Starting a dissertation about Lombard environmental problems, we cannot avoid to remember that already in 1845, Carlo Cattaneo claimed that “this land (Lombardy, Author’s Note) for nine-tenths is not the work of nature; is the work of our hands; is an artificial Country”.
Indeed, we just cannot blame him considering the statistics of 1846 place Lombardy in second position in the ranking of the most populated regions in Europe (after Belgium and England).
However the current situation really reaches critical thresholds.
The Padan Plain, once covered by dense oak forests so dear to our Ancestors, is now reduced to a third world overbuilt area, polluted and overpopulated by Italian and non-European immigrants.
The situation is particularly problematic around Milan and the Insubric foothills, in the hinterland of Turin, in the foothills of Bergamo and Brescia, and around Reggio Emilia and Modena.
The population density in many areas reaches and exceeds 1,000 inhabitants per square kilometer and is often not even minimally offset with green zones and ecological corridors.
Relatively less urbanized areas are, as well as mountain areas, hilly and plain band from Cuneo to Parma, the low plains from Lodi to Mantova and practically the entire Eastern Lombardy.
Areas that have not experienced strong growth of the “the industrial triangle” (Turin, Milan and Genua) during the 60s and the 70s, but today are however witnessing the same daily subtraction of thousands of square meters of virgin land to make unwise expanses of concrete and asphalt.

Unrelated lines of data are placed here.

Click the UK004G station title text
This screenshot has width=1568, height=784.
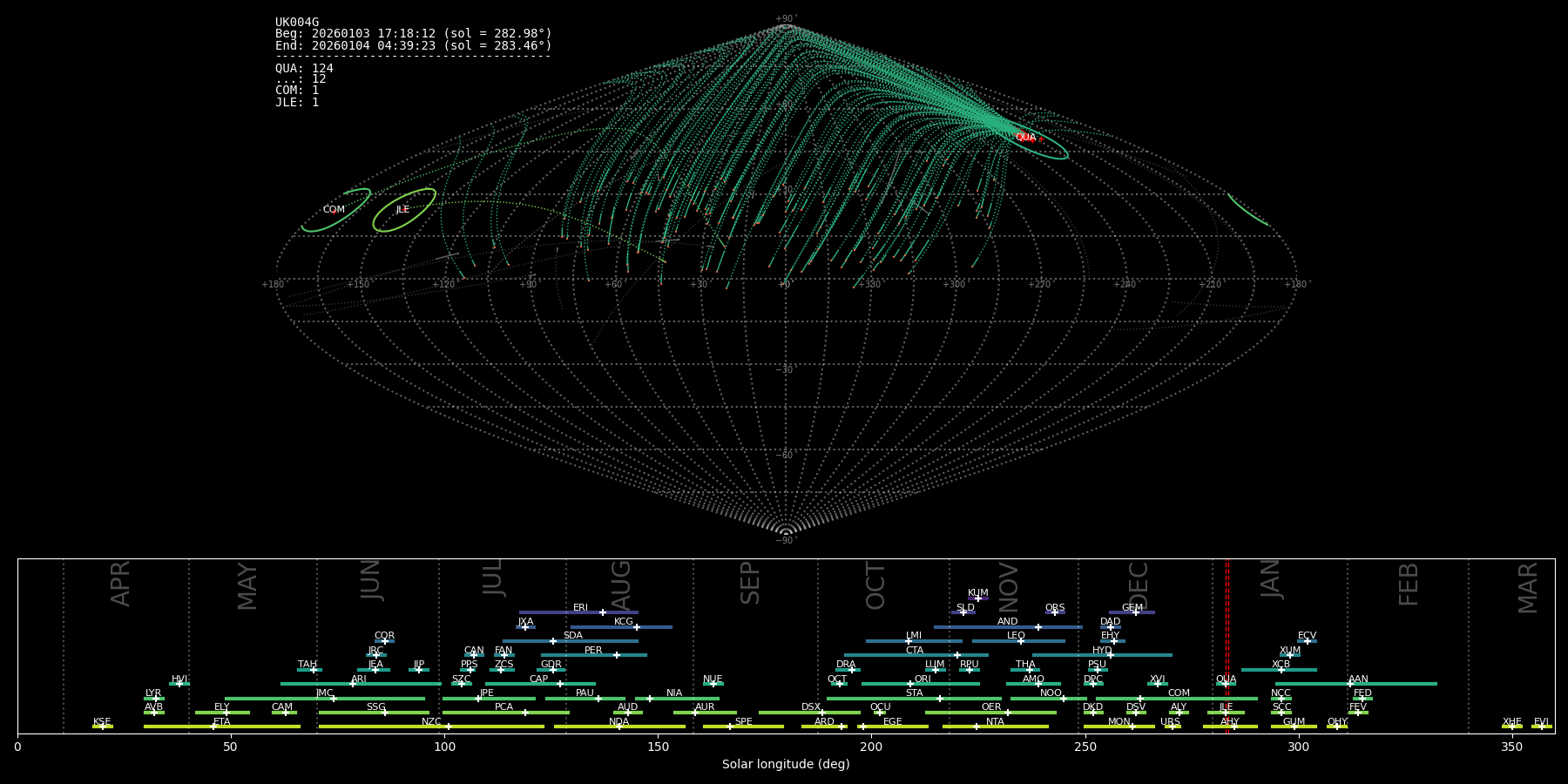[x=297, y=23]
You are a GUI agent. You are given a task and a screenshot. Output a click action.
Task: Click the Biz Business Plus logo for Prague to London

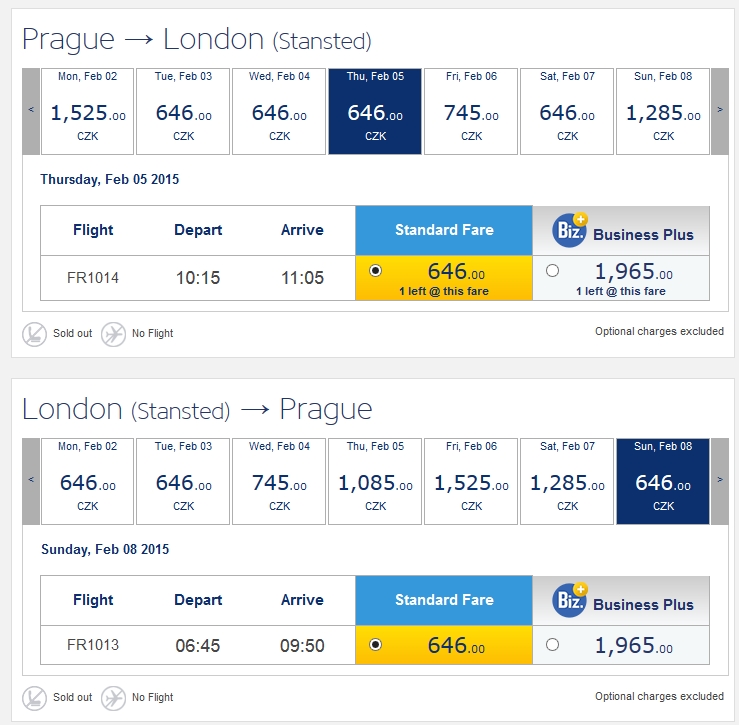click(x=570, y=230)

And the fact that this overbuilding, which has the substance of a crime against humanity, has been done and still is done with legal means in reality is an aggravating factor to this shameful disaster.
Our problems are not confined, however, to the reckless use of the soil.
It turns out in fact to be acknowledged as the aesthetics and functionality of the urban areas too often fall below the limit of decency (not to mention the fact that in these areas quietly dominates alien crime, first of all various mafias imported from Italian immigrants).
An important mention must be reserved for the infrastructure.
There is in fact a very costly and irrational increase in the size of the motorway network that is irreversibly damaging many territories (think of all about the Pedemontana, a highway somewhat pointless because, instead of connecting directly Varese, Como, Lecco and Bergamo, is a kind of zig zag in the Northern part of Milan province destroying the few remaining forests there), when it would be much better to develop the rail network (currently in a really shameful state) and especially the network of inland waterways (once among the best ones in Europe).
In addition to ease the automotive traffic, that would allow to be less dependent on oil, a resource totally absent in Lombardy and that is expected to run out in the next few decades.
If that was not enough, however, the rapacious land management to make you reflect on the environmental degradation of Lombardy, let’s now take a look at another big problem in Lombardy: pollution.
In addition to optimize the regime in completely irrational artificial beds, the waters are also very polluted (the famous “gamber pescaa ind el Lamber” (“crayfish fished in the Lambro river”) are now a memory since decades).
The high traffic, inefficient heating systems and many industrial processes of the companies placed in Lombardy also bring in Milan, Turin and in many other cities every year dangerous concentrations of particulate in the air, thus favoring respiratory diseases.
The accumulation of pollutants is quite favored by the conformation of the Lombard territory, surrounded on almost all sides by mountain ranges and by the fact that in areas of the world with a temperate climate prevail air movement from West to East.
The deforestation and the advance of cement also make summers in the plain, already hot, humid and poorly ventilated, less and less bearable for humans and other living beings.
Eventually, the degradation of Lombard environment is further accentuated by introduction of alien plant and animal species harmful to the ecosystem, occurred because of the globalization of trade and the development of intercontinental travels.
The spread of harmful species such as the Asian tiger mosquito (Aedes albopictus), the wels catfish (Silurus glanis), chestnut gall wasp (Dryocosmus kuriphilus), spotted-wing drosophila (Drosophila suzukii), ragweed, giant hogweed, knotweed, ailanthus, paulownia, etc. is also favored by the fact that in recent years the climate of Lombardy has become hotter and hotter (consequences of global warming and air pollution in the area).
To avoid going beyond the point of no return, it is clear that it is necessary to reduce, adequately and quickly, the human pressure on the Lombard soil.
And the first step in this direction must include the resolution of unsustainable population pressure in Lombardy by blocking further immigration flows, from wherever they come from.
The conservation of environment and natural beauty of Lombardy goes hand in hand with our ethnic and cultural identity.